Print every line of the records below exactly as they appear, leaving out the pictures.

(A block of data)
________

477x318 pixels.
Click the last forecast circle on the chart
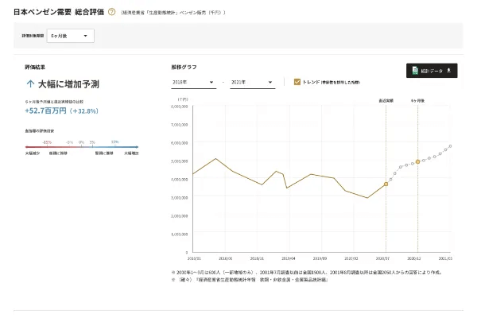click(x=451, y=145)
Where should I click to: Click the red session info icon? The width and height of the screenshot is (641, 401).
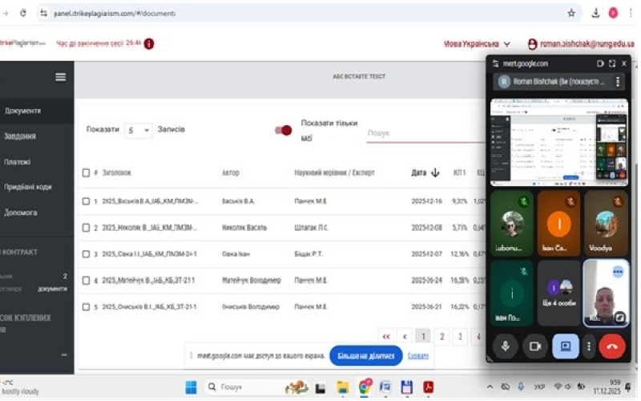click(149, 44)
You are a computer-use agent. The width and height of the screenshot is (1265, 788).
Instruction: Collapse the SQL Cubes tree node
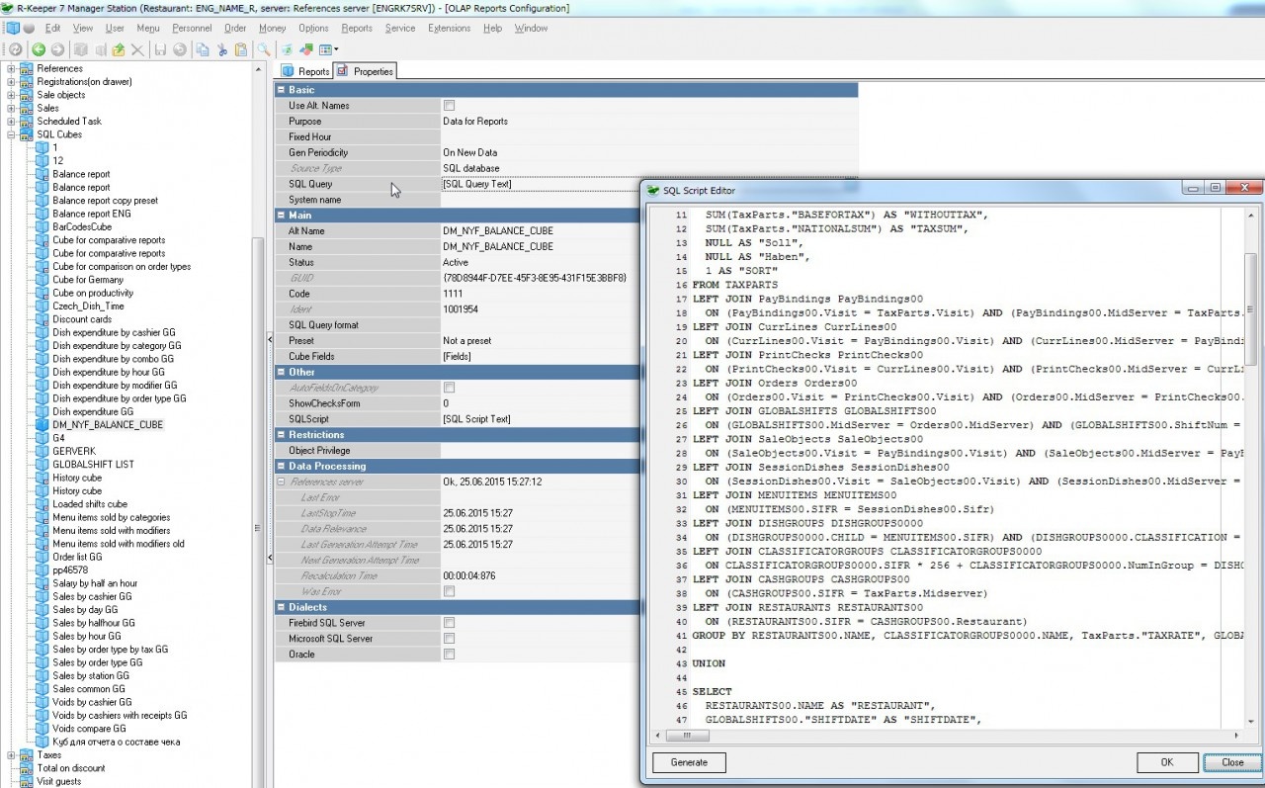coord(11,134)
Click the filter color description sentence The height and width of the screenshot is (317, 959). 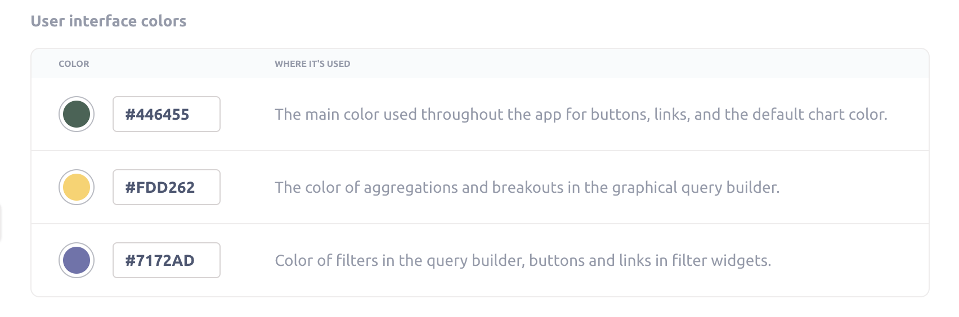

________

WRITTEN RESPONSE
477x318 pixels.
Click the last forecast circle on the chart
click(x=451, y=145)
Where should I click to: Click the red session info icon? The width and height of the screenshot is (641, 401).
click(149, 44)
You are a computer-use agent. The width and height of the screenshot is (1265, 788).
Instruction: Collapse the SQL Cubes tree node
coord(11,134)
Click the filter color description sentence The height and width of the screenshot is (317, 959). 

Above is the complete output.